ReplyDeleteThe sender was sending marketing emails in contravention of the law - in theory they could have been prosecuted right there since they broke the law. They were asked not to send any more emails and were informed of a charge if they did so, which they acknowledged - this essentially forms a contract which they accepted. They continued to send emails in the full knowledge that they had already agreed to a contract that included a charge for this.
The way I see it:
1. The sender of an email is responsible for knowing whether they are complying with the law. This is especially true where they are sending marketing emails since this is explicitly addressed by the law.
2. A party to a contract is responsible for knowing what actions that contract says are chargeable and to either accept those charges and pay up, or avoid doing something they know they will be charged for.
Another point I would dispute is the idea that a spammer is not harmful unless they are sending hundreds or thousands of messages to a single recipient, and that it should be up to the recipient to block them individually - spam is a significant problem and is certainly harmful (takes time to go through an inbox full of spam, time and money to set up spam filters, time to set up the individual blocks for each sender that are being advocated, etc.); and yet this is not due to a single sender sending vast amounts of mail to one recipient - this is due to a vast number of senders each sending a few emails to each recipient.

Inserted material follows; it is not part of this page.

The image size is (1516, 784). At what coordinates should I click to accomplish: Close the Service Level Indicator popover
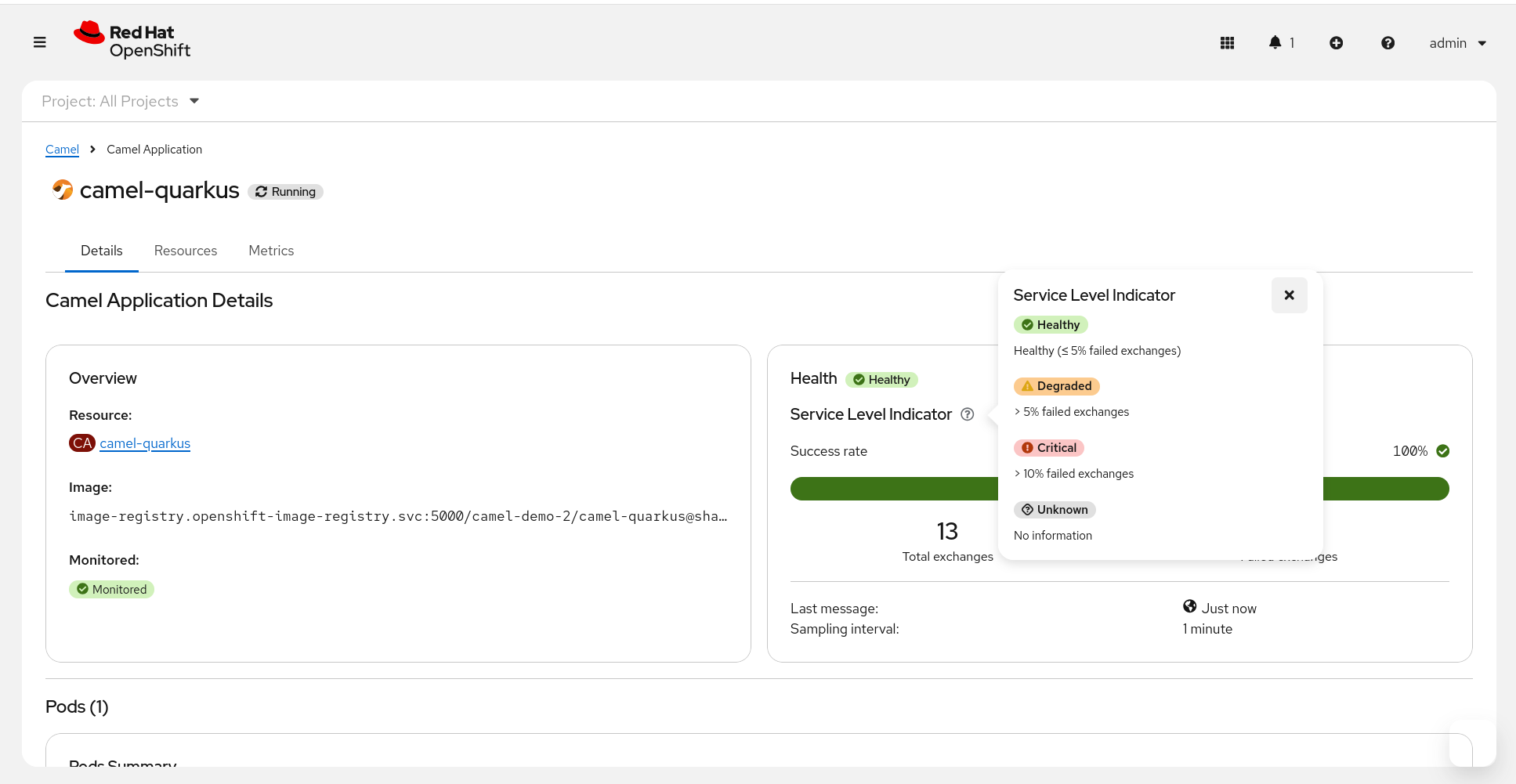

All these mails add up, and it doesn't matter whether they are a single sender or multiple senders, they still cost resources to deal with (in fact a single sender would be easier to block!).
Hmm, being picky, but if you're "personally paying" for use of an e-mail address in .net.uk aren't you in breach of Nominet Terms on that domain?
ReplyDelete"11.2.5" for example - "The Domain Name must not be used in connection with any service provided by the registrant on behalf of any other entity. For example, the Domain Name must not be used as part of another entity's e-mail address or URL."
Surely the registrant is the business, and you, as another entity are paying for and using the e-mail address, it's a breach of terms.
No?
It is used by the company, for company email. I pay for the email service on that domain personally but do not use it as a personal email address. You can pay for something without using it. Nominet are concerned with usage not payment. The regs on smal are concerned with contracts, and so who pays, not usage.
DeleteHmm, not sure I agree entirely, the logic sound flawed overall to me.
ReplyDeleteI would imagine that the envelope address is the end of the matter in terms of legality of communication. In the same way I don't think I'd get very far if I posted something but there was a redirection to somewhere else - that's all you've got here.
Like the theory, just think the logic is broken.
Indeed, I am not a lawyer so not best at reading regulations, but it seems to be that "intent" is not what is covered here, just fact. Was the email transmitted to an individual subscriber. The delivery to my personal mailbox is part of the email process - is that a redirect? If is different to having a company postal address where there are also some individual pigeon holes / post boxes in the lobby, and email to my name at the company address goes to my personal post box?
DeleteAnyway, to help my case I am paying for the email service on the company domain. It is used solely for company email but as I pay for it as an individual, then I am the "subscriber" and as such mail to it is covered by the regulations.